On the client side, we build a CheckoutForm
which will contain the fields to input the credit cardholder's name, address, and card details. To connect this CheckoutForm
to the stripe account of the application, we need to wrap the form with a <Elements>
tag containing a stripePromise
generated with your specific publishable key
that you can get from the API keys section on your stripe dashboard. This enables the stripe elements that we are going to use in our application to communicate very easily to the stripe servers.
We will take a quick look at the CheckoutForm
component where all the logic behind the payment happens.
First, you can see that when the component first renders, a call is sent to the create-payment-intent
root with the payment details in the request’s body as we have seen in the server-side implementation. The client secret received will populate a state variable and will be used later on to execute the payment.
The form contains 3 Field
components to update the billing information stored in a state variable.
The CardElement
component is directly connected to Stripe, thanks to the Elements
wrapper previously discussed. On every change in this field, the change event is sent to the Stripe API and a response is received and processed in the handleChange
function. So the user will know in real-time if the details of the card are acceptable.
The handleSubmit
function checks that all Stripe elements are correctly loaded before executing any payment. The payment is executed by calling stripe.confirmCardPayment
with the client secret and the card element containing the card information.
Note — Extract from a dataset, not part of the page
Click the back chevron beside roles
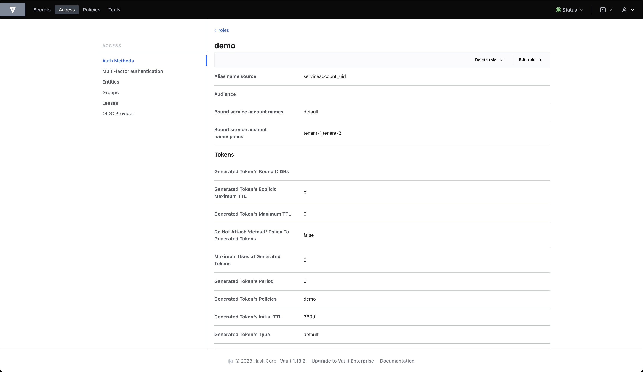 [216, 30]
If the payment is successful, the error is set to null
and a link to the stripe dashboard is shown to the developer where he can go and verify the payment’s execution. For customers, this should be obviously changed to an adapted success message.
As you have seen in the example above, Stripe has made the integration of payment forms very simple in any web application. However, this is a small demo of all the capabilities that Stripe can provide. The next step is to dig deeper into handling payment events like payment success and refunds in the backend via webhooks.